For three financial years now, KRA has been unable to reach its revenue targets.
Stimulus package
Amid dwindling economic fortunes, Kenya’s public debt had hit Sh5.96 trillion by September having increased by Sh822.4 billion, while net public debt stands at Sh5.44 trillion less on-lending and government deposits. This gives Treasury very little headroom for more loans.
With the submission of the Budget Policy Statement (BPS) to Cabinet on January 12 before taking it to Parliament on February 14, emphasis must be on high priority and strategic service delivery programmes, plus a stimulus package which can excite the economy to grow.
The CS issued an edict while launching the FY 2020/21 and the medium-term budget preparation process in September last year, saying the government is expected to cut spending on non-core programmes to mobilise resources towards the Big Four agenda – an intermediary programme to achieve the 2030 vision – targeting food security, affordable housing, manufacturing growth and healthcare.
He urged government officers to itemise all projects with detailed processes to completion.
“This should include a list of the ongoing projects with details of total cost, source of funding, start and end date, cumulative expenditure to date, balance to completion, physical status of completion levels and the amount required over the medium term including counterpart funding where it is required, among others,” said Yatani.
In the 2019/20 Budget, the Big Four projects were allocated Sh450 billion, with key drivers of the agenda receiving Sh76.7 billion while enablers got Sh374.1 billion.
Fiscal headroom
However, implementation of the projects has and continues to be a headache because of tight liquidity with Treasury having little fiscal headroom to absorb additional external borrowing while the Bretton Woods institution, the International Monetary Fund (IMF) has spelled tough pre-conditions before opening its lending taps.

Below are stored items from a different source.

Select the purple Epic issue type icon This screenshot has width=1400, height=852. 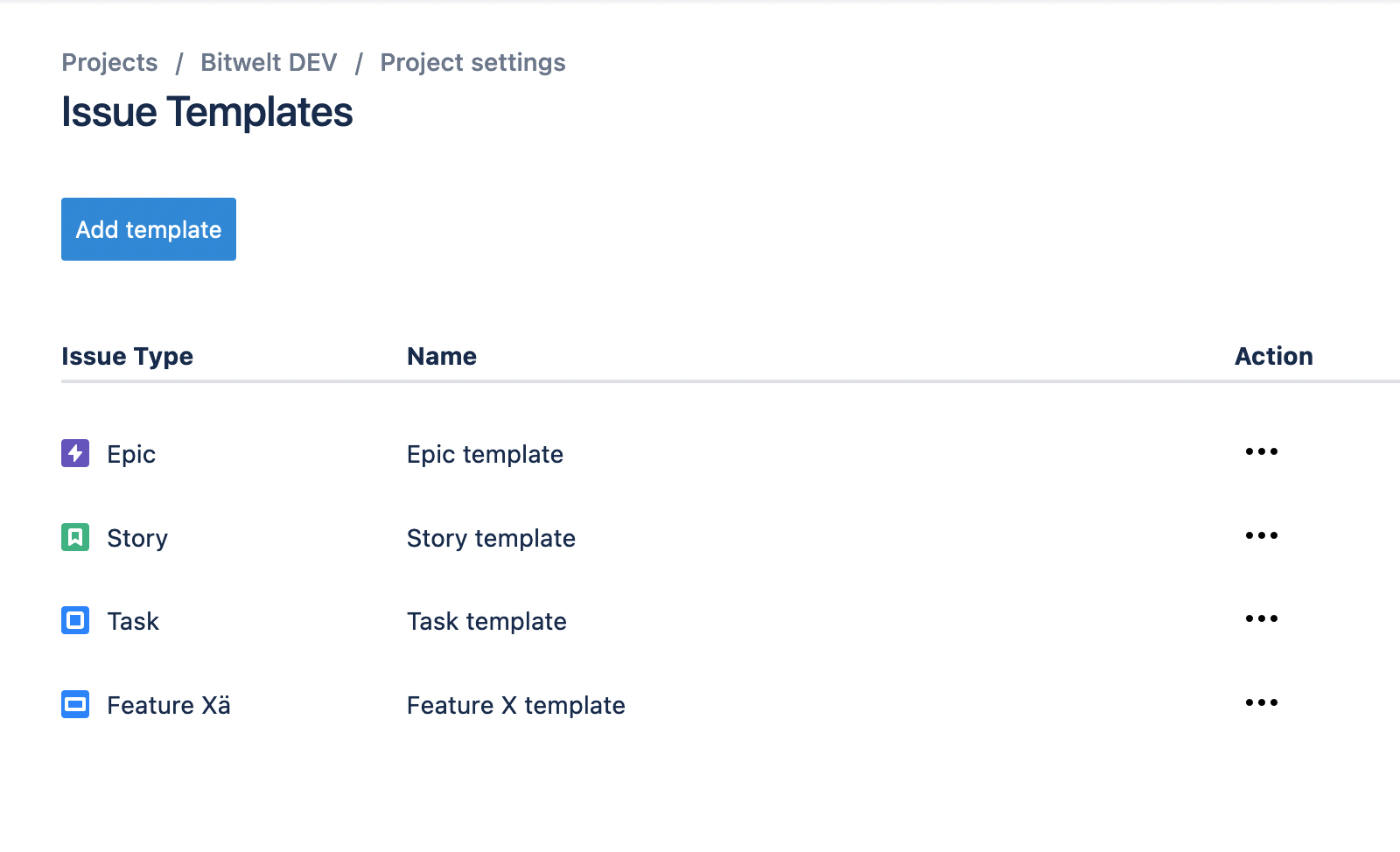[x=74, y=453]
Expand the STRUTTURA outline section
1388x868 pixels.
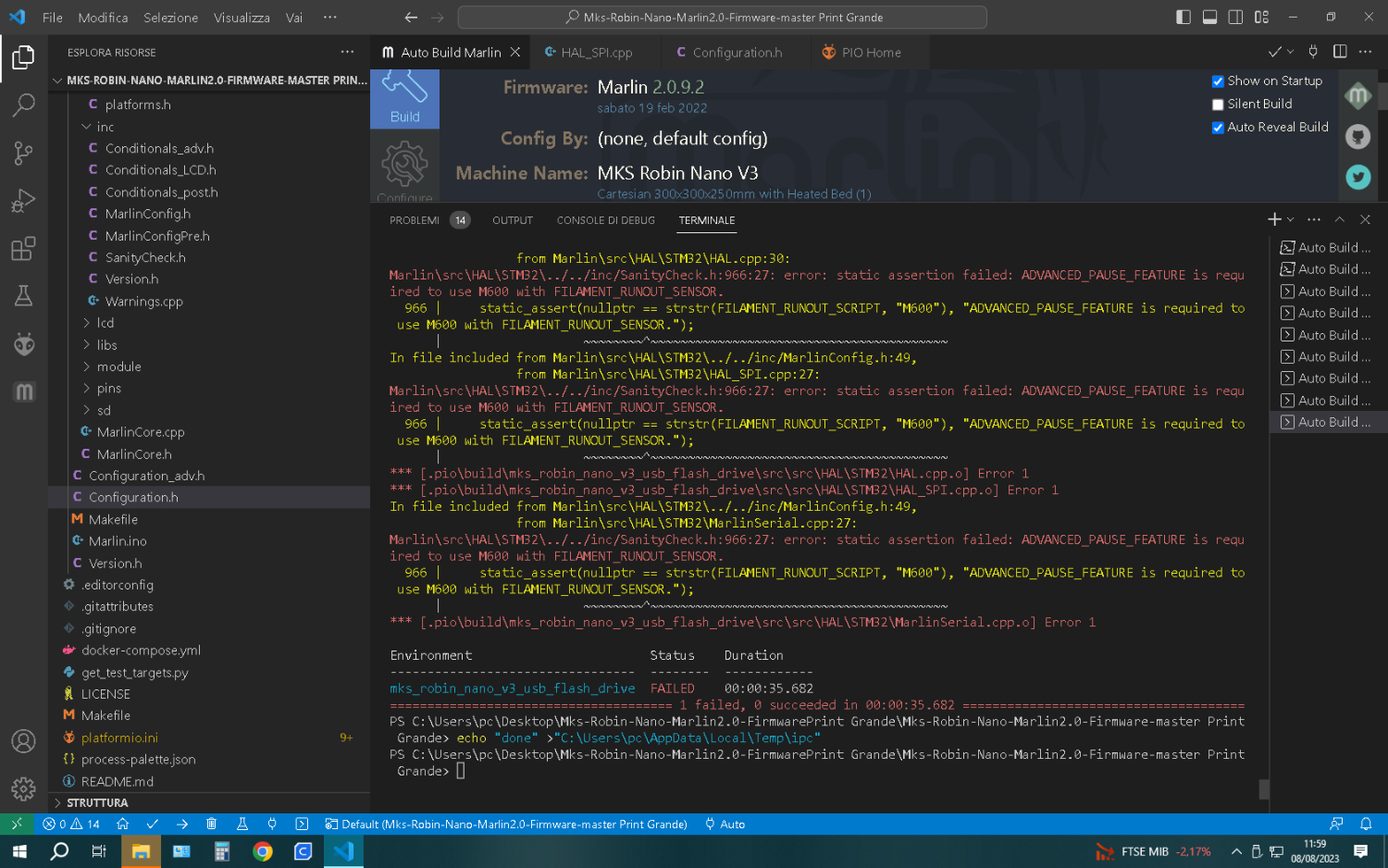(x=97, y=802)
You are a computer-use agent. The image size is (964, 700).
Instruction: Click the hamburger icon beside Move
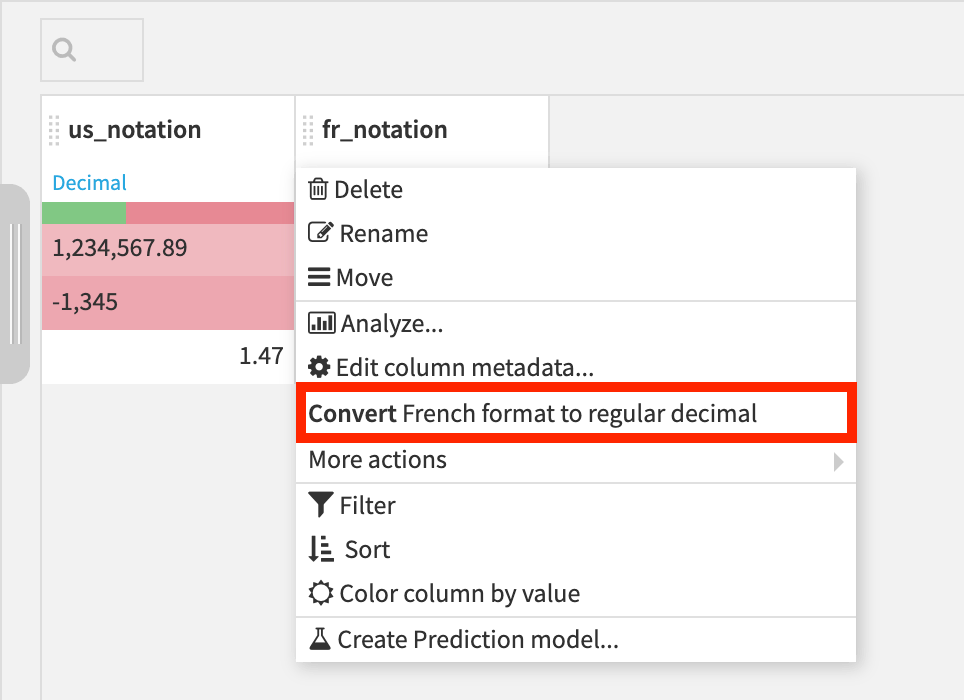[x=319, y=277]
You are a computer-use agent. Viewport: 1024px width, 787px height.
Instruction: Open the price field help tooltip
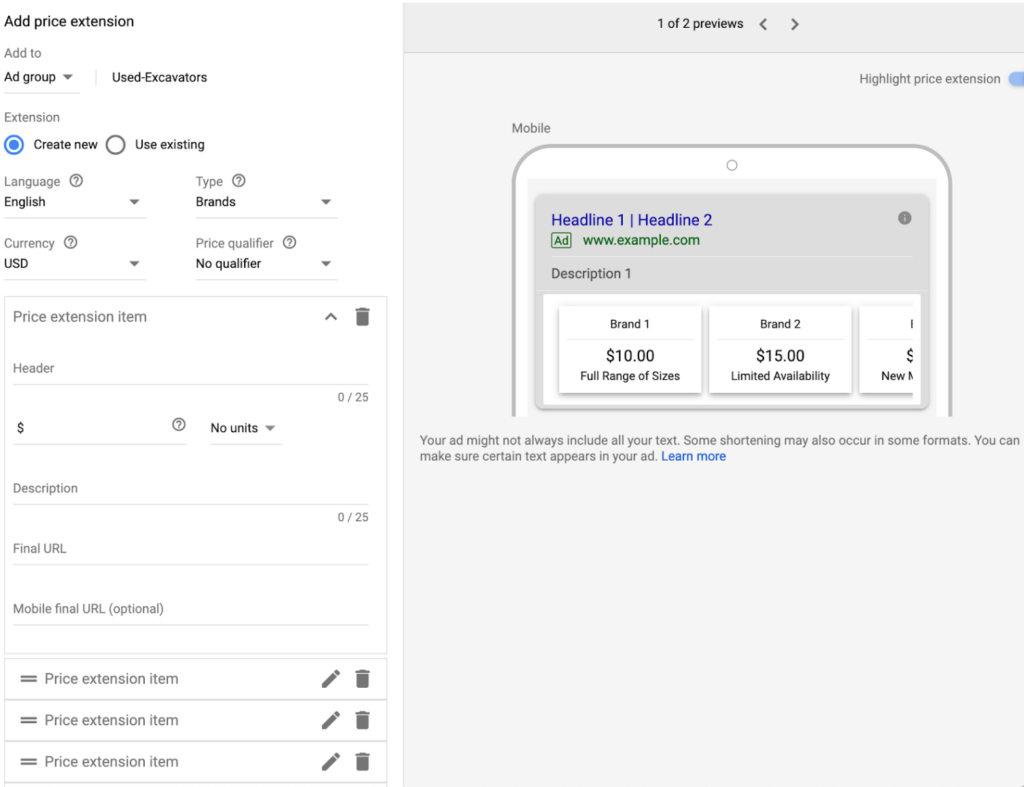pos(179,426)
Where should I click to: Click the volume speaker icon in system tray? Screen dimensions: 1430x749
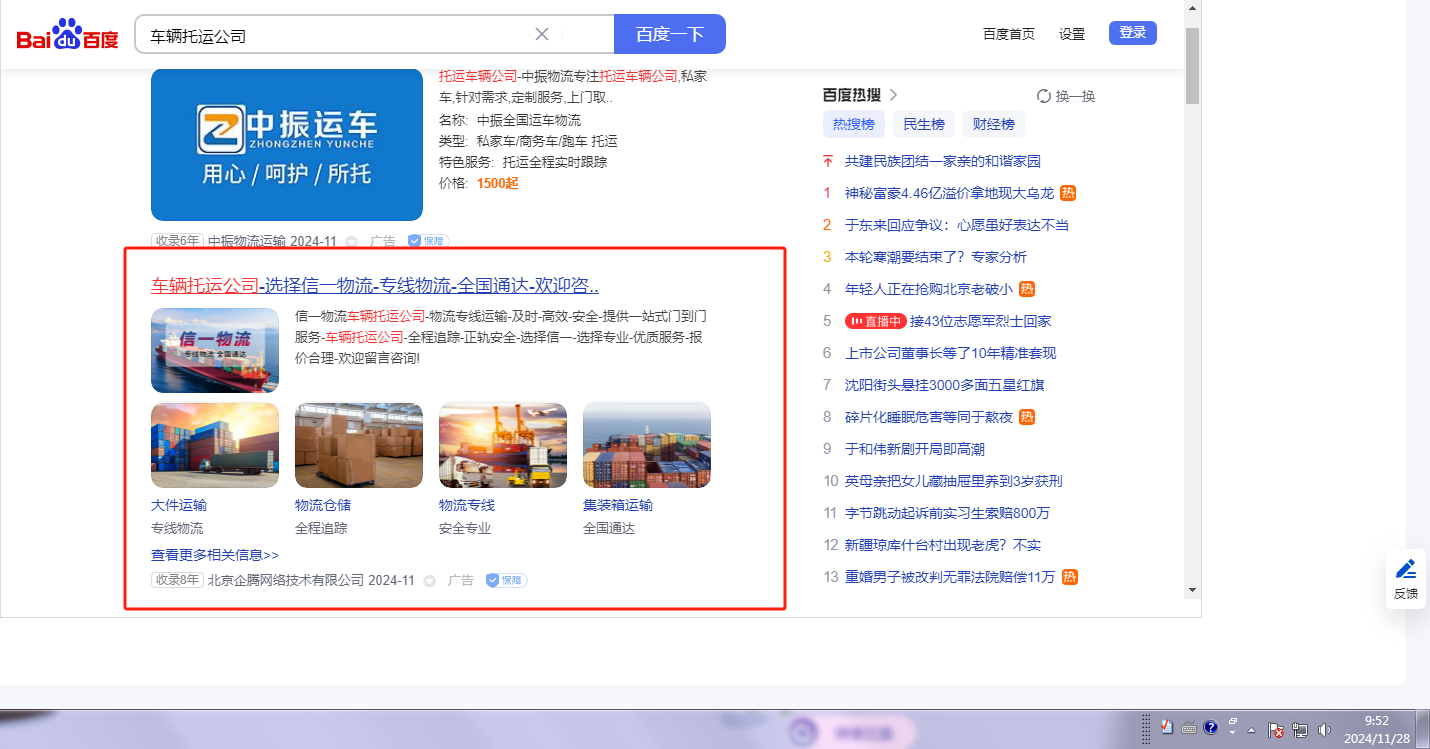tap(1324, 729)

Faced with these challenges amid a debt ceiling, the government, in November last year forced through parliament (the Senate) a motion that raised Kenya’s debt ceiling to Sh9 trillion to “create space to refinance expensive debt and shift focus from domestic debt to external debt in order to allow credit extension to the private sector.”
This was meant to give room for more borrowing to retire current expensive loans that have seen public debt skyrocket from $15.5 billion (Sh1.6 billion) in the same period in 2012.
Besides, authorities also face a dilemma of increasing its tax collection for fear of a backlash from an already overtaxed citizenry, forcing the government to carry out the current austerity measures.
“To create fiscal space and guarantee appropriate phasing out of expenditure programmes, SWGs will be required to conduct a thorough review of all proposed MDAs Budgets for FY 2020/21 to ensure that they are not only directed towards improving productivity but also aligned to the achievement of the objectives of the “Big Four” Plan either directly as drivers or indirectly as enablers,” said Yatani.
Stakeholders have on various occasions complained of a skewed planning process, where ministries budgeted for their yearly expenditures and received money from treasury without strict conditions, a process that created loopholes for corruption to thrive.
This created gray areas, with projects like the Sh63 billion Kimwarer and Arror Multipurpose Dams, among other development ventures becoming conduits for cartels to swindle the government billions of shillings.
The central government lost Sh4 billion by paying Kimwarer Dam contractor, CMC Di Ravena of Italy Sh22.2 billion on a project that was deemed by President Uhuru Kenyatta as “overpriced, not technically nor financially viable.”
This, even as a cost rationalisation Arror Multipurpose Dam reduced the project’s budget from Sh28.3 billion to Sh15.4 billion, saving the exchequer Sh12.9 billion.